** Opening Records for processing block **

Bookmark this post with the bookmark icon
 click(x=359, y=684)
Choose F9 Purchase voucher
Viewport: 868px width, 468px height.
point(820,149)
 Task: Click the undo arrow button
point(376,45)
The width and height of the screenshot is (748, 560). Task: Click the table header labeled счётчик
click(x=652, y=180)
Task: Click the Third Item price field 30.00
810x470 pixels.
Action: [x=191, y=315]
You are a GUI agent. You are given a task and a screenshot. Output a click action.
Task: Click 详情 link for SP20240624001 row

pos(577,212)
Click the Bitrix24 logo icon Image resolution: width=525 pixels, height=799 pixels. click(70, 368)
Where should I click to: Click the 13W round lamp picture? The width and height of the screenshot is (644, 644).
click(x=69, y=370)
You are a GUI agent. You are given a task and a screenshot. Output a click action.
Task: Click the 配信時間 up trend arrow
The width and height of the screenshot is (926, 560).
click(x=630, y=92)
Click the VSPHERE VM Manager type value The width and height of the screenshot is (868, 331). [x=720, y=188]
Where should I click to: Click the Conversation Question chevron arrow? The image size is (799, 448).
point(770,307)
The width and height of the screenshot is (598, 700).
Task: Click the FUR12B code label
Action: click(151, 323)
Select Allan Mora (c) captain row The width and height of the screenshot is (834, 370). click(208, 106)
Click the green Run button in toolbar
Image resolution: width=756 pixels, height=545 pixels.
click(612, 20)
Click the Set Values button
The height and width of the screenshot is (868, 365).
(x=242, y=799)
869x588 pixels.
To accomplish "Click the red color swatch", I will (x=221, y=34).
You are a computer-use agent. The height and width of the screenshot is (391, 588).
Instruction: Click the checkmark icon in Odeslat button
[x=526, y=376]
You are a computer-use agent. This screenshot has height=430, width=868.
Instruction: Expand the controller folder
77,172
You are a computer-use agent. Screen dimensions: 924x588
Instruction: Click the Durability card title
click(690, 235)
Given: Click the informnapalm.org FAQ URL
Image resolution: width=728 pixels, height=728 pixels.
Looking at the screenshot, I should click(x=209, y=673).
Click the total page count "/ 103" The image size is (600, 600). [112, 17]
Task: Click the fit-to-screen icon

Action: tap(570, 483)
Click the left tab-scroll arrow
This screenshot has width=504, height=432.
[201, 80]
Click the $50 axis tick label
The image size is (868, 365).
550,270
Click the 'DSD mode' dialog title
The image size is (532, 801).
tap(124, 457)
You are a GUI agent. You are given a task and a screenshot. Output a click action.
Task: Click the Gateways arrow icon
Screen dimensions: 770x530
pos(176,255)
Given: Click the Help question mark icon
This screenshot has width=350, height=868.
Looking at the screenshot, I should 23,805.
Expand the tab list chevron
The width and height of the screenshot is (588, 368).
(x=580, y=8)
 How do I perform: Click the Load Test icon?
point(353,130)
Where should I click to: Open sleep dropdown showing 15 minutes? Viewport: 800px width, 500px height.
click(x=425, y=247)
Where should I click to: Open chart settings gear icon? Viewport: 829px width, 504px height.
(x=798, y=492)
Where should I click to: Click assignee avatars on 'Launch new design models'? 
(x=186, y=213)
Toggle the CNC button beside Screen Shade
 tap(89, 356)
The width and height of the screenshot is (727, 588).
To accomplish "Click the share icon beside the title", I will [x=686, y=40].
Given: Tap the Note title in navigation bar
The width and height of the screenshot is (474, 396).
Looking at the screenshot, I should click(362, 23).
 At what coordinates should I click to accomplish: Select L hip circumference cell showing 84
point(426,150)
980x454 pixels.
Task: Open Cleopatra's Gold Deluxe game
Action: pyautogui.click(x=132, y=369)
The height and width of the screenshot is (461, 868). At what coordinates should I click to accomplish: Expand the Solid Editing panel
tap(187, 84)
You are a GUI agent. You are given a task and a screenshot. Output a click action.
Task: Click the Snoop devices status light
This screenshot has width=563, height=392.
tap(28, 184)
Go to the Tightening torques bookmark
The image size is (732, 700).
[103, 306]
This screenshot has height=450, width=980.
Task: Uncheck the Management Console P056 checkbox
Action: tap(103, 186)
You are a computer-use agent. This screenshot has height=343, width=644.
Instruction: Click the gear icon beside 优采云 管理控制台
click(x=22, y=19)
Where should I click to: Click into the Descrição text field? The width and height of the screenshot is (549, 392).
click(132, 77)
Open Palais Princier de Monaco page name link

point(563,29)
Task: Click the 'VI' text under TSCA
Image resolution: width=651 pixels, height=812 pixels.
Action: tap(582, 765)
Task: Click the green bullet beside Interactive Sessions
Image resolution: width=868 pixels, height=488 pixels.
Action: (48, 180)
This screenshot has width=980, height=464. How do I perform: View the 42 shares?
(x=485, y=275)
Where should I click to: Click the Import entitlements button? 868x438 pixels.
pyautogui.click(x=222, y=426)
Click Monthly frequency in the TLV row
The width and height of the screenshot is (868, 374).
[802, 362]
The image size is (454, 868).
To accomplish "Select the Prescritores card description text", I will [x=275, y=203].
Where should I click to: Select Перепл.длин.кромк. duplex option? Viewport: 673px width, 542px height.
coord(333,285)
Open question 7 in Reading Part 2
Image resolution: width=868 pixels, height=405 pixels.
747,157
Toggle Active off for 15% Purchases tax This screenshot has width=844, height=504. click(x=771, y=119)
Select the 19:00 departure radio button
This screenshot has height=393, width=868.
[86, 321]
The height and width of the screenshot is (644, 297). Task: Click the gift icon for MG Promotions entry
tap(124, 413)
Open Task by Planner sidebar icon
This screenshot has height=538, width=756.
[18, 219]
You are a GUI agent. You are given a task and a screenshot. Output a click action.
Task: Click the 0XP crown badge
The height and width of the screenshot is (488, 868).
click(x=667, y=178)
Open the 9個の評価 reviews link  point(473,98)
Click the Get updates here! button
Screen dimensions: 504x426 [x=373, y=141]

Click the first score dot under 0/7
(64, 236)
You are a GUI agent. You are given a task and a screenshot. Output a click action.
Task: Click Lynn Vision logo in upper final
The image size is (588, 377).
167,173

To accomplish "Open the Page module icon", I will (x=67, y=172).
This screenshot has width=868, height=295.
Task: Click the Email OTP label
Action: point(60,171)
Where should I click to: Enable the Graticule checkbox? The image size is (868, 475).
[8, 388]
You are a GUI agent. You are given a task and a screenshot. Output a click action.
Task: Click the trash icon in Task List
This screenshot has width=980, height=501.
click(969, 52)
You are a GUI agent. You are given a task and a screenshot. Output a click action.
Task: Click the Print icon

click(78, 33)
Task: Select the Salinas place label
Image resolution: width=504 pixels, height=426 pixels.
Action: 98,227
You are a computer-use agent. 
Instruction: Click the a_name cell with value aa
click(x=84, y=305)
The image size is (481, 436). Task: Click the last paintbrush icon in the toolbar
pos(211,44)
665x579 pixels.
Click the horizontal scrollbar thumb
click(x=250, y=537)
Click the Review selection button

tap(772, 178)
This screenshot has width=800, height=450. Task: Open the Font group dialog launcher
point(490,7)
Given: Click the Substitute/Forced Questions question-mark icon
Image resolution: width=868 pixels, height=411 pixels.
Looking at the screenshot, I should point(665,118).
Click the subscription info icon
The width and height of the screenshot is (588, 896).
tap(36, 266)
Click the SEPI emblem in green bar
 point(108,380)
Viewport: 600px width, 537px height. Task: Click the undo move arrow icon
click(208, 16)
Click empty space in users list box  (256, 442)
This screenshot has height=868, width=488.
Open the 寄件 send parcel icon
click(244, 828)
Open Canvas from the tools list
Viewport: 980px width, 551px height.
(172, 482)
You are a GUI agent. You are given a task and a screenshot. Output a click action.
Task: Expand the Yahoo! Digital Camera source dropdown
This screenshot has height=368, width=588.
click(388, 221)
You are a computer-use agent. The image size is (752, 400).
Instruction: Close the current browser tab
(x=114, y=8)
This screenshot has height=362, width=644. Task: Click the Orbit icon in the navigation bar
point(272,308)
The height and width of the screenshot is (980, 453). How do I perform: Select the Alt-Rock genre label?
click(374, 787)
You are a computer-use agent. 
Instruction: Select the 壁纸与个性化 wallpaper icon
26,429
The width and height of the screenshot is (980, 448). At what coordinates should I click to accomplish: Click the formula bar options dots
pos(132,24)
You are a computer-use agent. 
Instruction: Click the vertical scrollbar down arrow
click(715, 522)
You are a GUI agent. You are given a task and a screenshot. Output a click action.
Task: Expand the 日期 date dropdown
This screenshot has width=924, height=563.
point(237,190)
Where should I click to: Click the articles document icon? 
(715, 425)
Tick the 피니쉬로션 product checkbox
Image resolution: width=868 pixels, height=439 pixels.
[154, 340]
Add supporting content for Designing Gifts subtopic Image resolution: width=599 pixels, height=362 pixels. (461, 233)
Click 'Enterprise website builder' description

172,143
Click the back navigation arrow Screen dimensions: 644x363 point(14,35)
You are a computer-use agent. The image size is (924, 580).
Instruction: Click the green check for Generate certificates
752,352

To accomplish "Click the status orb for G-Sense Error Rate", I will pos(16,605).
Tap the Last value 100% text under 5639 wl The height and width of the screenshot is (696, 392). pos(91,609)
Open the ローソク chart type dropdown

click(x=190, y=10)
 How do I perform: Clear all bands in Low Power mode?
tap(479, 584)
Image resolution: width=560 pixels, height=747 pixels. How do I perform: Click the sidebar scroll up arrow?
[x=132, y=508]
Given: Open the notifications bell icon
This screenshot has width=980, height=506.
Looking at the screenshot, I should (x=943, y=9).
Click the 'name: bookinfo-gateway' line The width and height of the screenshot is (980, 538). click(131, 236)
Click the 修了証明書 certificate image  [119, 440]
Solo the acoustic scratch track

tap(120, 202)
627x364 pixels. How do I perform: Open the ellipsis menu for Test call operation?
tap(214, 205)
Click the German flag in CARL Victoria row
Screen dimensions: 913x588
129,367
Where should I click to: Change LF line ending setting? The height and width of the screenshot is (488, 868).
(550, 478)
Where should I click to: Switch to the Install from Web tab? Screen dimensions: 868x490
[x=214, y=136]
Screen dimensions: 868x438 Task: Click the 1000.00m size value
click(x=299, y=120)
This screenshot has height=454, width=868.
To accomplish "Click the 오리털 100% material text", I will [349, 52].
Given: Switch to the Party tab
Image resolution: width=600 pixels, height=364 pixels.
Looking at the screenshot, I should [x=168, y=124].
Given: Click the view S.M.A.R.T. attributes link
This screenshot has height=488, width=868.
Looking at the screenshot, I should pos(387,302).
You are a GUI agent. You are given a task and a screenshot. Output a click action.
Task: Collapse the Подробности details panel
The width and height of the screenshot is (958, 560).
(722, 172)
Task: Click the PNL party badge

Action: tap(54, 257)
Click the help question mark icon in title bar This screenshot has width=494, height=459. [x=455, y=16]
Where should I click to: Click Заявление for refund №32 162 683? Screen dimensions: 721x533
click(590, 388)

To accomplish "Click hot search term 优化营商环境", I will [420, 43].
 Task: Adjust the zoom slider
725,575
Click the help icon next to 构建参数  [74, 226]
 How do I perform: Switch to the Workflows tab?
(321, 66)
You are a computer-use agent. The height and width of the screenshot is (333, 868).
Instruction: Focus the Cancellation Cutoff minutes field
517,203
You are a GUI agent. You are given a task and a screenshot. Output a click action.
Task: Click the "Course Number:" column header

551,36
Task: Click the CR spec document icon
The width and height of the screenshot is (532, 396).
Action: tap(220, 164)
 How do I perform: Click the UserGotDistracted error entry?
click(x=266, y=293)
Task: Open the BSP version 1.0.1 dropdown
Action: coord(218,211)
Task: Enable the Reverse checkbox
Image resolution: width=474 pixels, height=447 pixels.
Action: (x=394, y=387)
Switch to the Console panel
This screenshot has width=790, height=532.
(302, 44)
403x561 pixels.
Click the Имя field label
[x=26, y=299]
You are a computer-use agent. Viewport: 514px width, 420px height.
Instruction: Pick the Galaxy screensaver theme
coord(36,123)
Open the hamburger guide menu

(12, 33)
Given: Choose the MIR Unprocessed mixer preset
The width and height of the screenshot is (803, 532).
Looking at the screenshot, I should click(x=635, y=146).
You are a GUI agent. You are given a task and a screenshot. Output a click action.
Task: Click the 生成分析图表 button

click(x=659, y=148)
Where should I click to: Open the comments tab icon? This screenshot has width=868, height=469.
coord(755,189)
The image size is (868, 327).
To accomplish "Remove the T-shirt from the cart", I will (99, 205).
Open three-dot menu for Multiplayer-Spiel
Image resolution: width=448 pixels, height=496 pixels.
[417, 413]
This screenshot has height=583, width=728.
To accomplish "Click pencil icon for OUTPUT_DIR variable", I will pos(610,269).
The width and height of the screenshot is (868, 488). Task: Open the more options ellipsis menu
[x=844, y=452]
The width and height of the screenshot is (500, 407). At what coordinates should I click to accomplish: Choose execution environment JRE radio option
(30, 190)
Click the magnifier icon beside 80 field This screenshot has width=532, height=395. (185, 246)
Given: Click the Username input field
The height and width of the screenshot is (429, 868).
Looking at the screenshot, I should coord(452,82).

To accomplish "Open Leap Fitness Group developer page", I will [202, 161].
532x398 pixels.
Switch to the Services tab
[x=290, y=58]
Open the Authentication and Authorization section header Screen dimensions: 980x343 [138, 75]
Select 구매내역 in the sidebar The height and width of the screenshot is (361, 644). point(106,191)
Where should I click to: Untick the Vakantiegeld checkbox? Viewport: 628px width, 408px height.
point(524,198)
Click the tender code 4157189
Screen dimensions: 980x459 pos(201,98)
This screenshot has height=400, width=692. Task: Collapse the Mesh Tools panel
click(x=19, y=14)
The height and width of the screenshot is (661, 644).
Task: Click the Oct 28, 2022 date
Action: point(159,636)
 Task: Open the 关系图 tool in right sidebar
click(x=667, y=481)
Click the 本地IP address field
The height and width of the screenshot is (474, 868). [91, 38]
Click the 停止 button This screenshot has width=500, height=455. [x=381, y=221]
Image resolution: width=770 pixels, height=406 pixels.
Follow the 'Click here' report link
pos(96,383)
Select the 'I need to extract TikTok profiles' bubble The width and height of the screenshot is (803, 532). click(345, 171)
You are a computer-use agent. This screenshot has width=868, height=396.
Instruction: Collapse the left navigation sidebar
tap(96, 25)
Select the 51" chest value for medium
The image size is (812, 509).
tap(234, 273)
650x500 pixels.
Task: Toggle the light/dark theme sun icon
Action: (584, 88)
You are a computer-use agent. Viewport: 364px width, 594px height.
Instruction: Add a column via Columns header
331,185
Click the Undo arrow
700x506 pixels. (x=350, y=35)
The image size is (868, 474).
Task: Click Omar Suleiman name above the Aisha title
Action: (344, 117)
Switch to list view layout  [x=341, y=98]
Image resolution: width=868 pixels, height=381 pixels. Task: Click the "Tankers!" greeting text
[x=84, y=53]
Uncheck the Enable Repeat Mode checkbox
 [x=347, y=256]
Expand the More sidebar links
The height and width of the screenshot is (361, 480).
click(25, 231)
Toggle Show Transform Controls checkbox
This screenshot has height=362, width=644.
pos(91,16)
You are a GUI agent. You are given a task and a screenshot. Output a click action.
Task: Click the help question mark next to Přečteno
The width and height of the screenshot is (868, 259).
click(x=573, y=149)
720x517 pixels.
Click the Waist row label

** Closing Records for processing block **

-- Problem statement --
Lines after the one containing "is (391, 588)." are not part of the task. Output the entries exactly from their first line through that one.

-- Solution to this problem --
Bookmark this post with the bookmark icon
 click(x=359, y=684)
Choose F9 Purchase voucher
Viewport: 868px width, 468px height.
point(820,149)
 Task: Click the undo arrow button
point(376,45)
The width and height of the screenshot is (748, 560). Task: Click the table header labeled счётчик
click(x=652, y=180)
Task: Click the Third Item price field 30.00
810x470 pixels.
Action: [x=191, y=315]
You are a GUI agent. You are given a task and a screenshot. Output a click action.
Task: Click 详情 link for SP20240624001 row

pos(577,212)
Click the Bitrix24 logo icon Image resolution: width=525 pixels, height=799 pixels. click(70, 368)
Where should I click to: Click the 13W round lamp picture? The width and height of the screenshot is (644, 644).
click(x=69, y=370)
You are a GUI agent. You are given a task and a screenshot. Output a click action.
Task: Click the 配信時間 up trend arrow
The width and height of the screenshot is (926, 560).
click(x=630, y=92)
Click the VSPHERE VM Manager type value The width and height of the screenshot is (868, 331). [x=720, y=188]
Where should I click to: Click the Conversation Question chevron arrow? The image size is (799, 448).
point(770,307)
The width and height of the screenshot is (598, 700).
Task: Click the FUR12B code label
Action: click(151, 323)
Select Allan Mora (c) captain row The width and height of the screenshot is (834, 370). click(208, 106)
Click the green Run button in toolbar
Image resolution: width=756 pixels, height=545 pixels.
click(612, 20)
Click the Set Values button
The height and width of the screenshot is (868, 365).
(x=242, y=799)
869x588 pixels.
To accomplish "Click the red color swatch", I will (x=221, y=34).
You are a computer-use agent. The height and width of the screenshot is (391, 588).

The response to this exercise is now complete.